Khalili Hosseinali, Sadraei Nazanin, Niakan Amin, Ghaffarpasand Fariborz, Sadraei Amin
Trauma Research Center, Department of Neurosurgery, Shiraz University of Medical Sciences, Shiraz, Iran.
Neuroscience Research Center, Shiraz University of Medical Sciences, Shiraz, Iran.
World Neurosurg. 2016 Oct;94:120-125. doi: 10.1016/j.wneu.2016.06.122. Epub 2016 Jul 5.
To determine the role of intracranial pressure (ICP) monitoring in management of patients with severe traumatic brain injury (TBI) admitted to a large level I trauma center in Southern Iran.
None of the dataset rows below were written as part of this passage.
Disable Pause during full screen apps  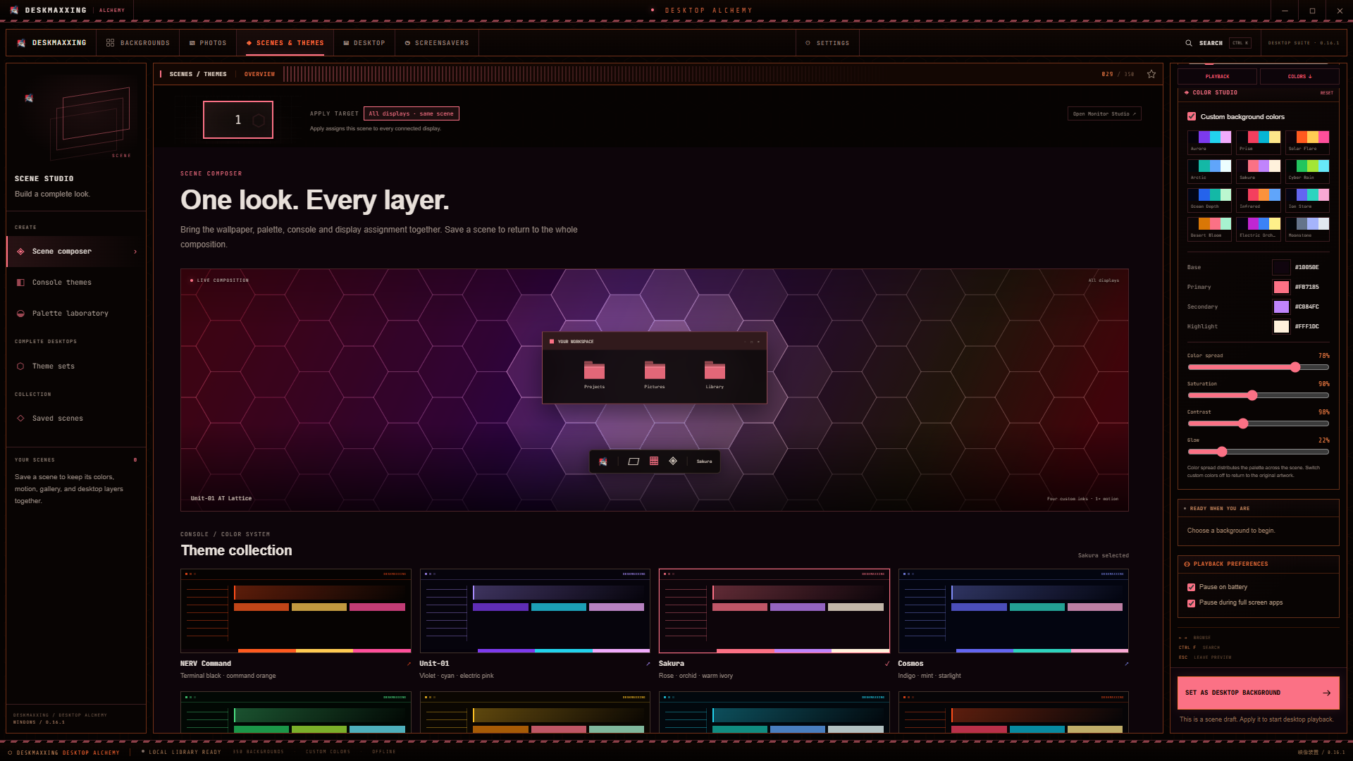pos(1191,603)
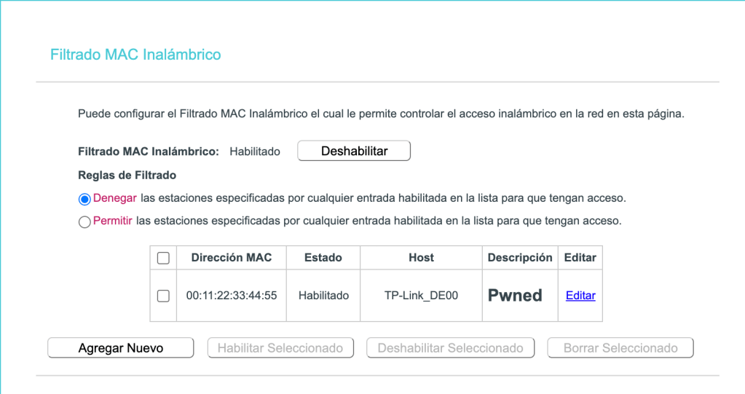Click the Estado column header
Screen dimensions: 745x394
(x=323, y=258)
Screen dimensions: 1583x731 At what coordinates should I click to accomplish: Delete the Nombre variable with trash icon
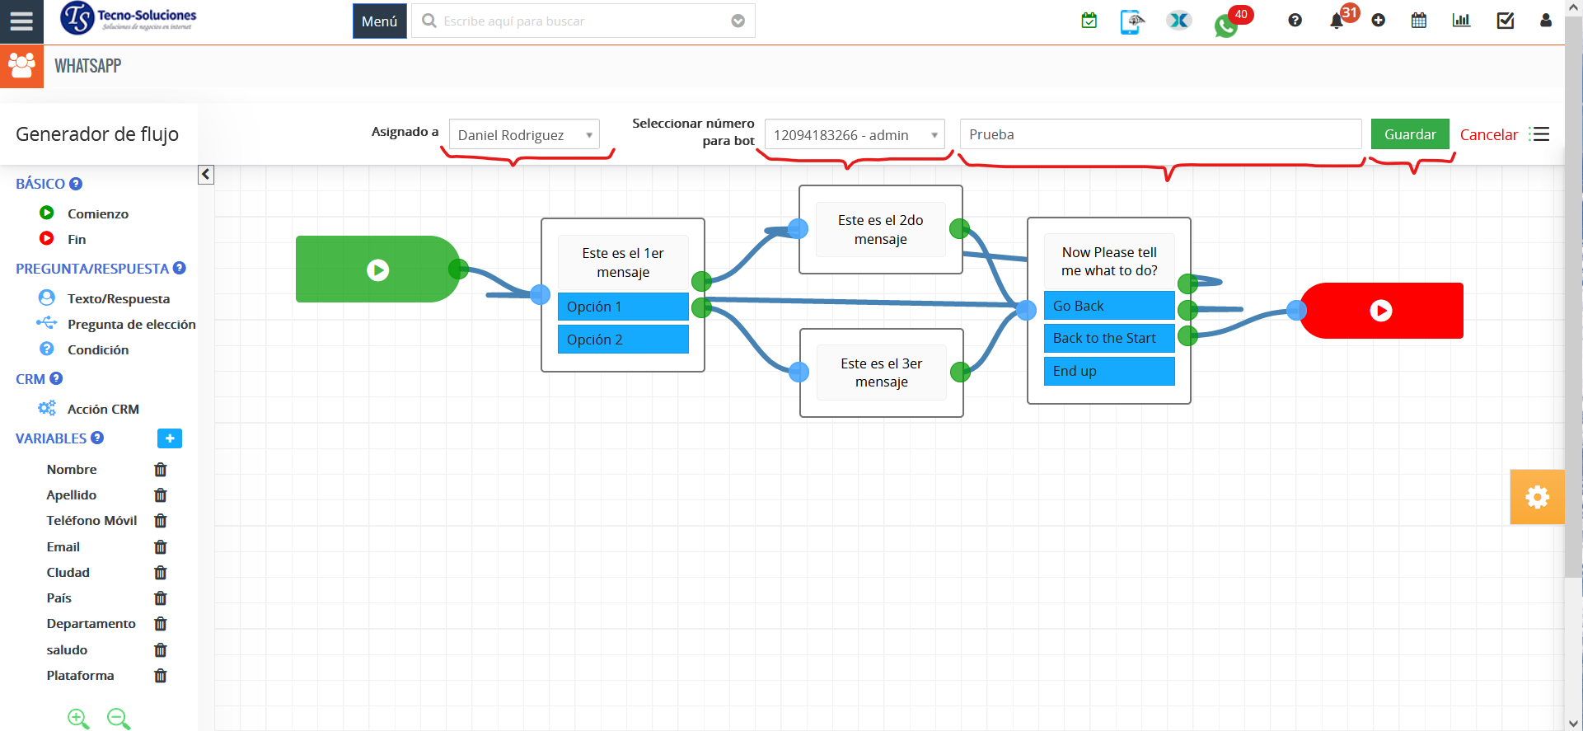click(161, 470)
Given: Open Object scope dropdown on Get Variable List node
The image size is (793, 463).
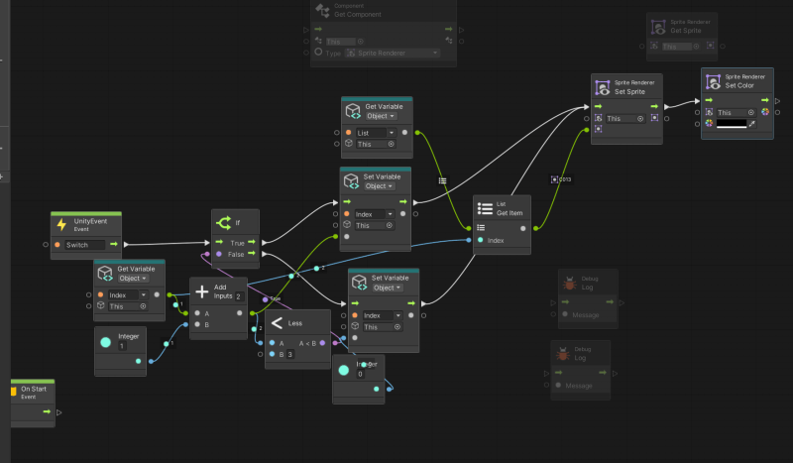Looking at the screenshot, I should (x=381, y=116).
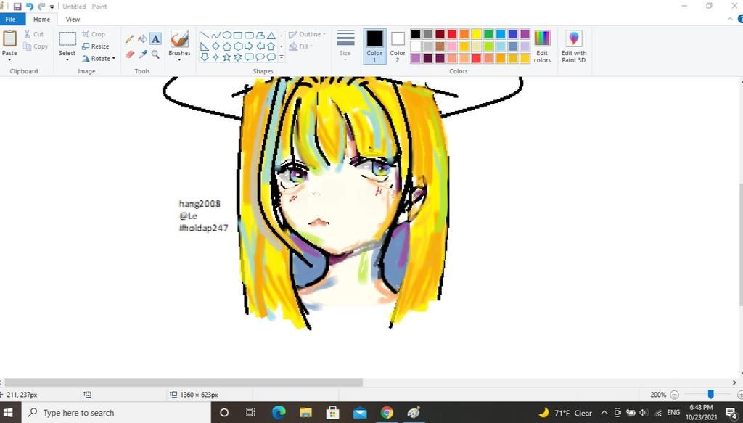Screen dimensions: 743x423
Task: Pick the red color swatch
Action: [x=451, y=34]
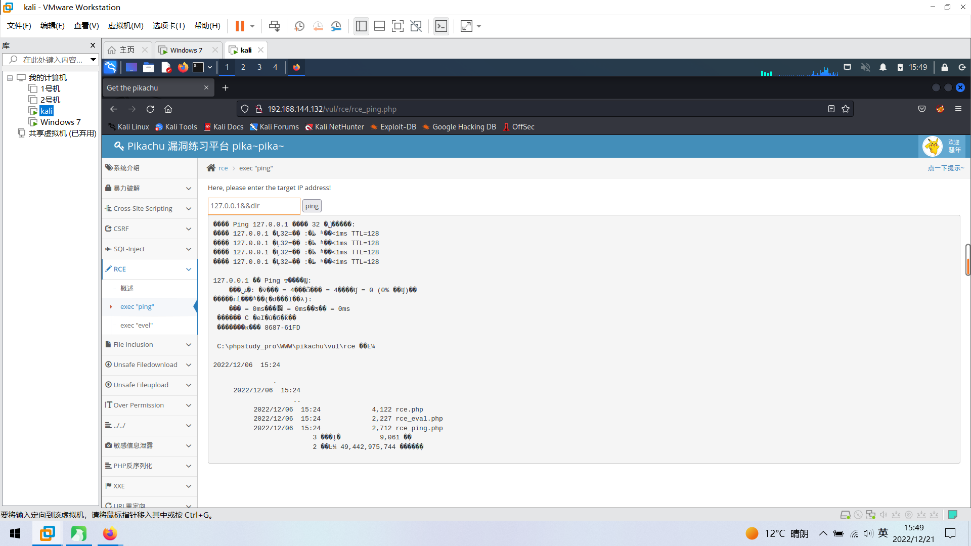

This was a cohort study performed during a 2-year period in a level I trauma center in Southern Iran including all adult patients (>16 years) with severe TBI (Glasgow Coma Scale [GCS] score, 3-8) who underwent ICP monitoring through ventriculostomy. The management was based on the recorded ICP values with threshold of 20 mm Hg. Decompressive craniectomy was performed in patients with intractable intracranial hypertension (persistent ICP ≥25 mm Hg). In unresponsive patients, barbiturate coma was induced. Patients were followed for 6 months and Glasgow Outcome Scale Extended was recorded. The determinants of favorable and unfavorable outcome were also determined.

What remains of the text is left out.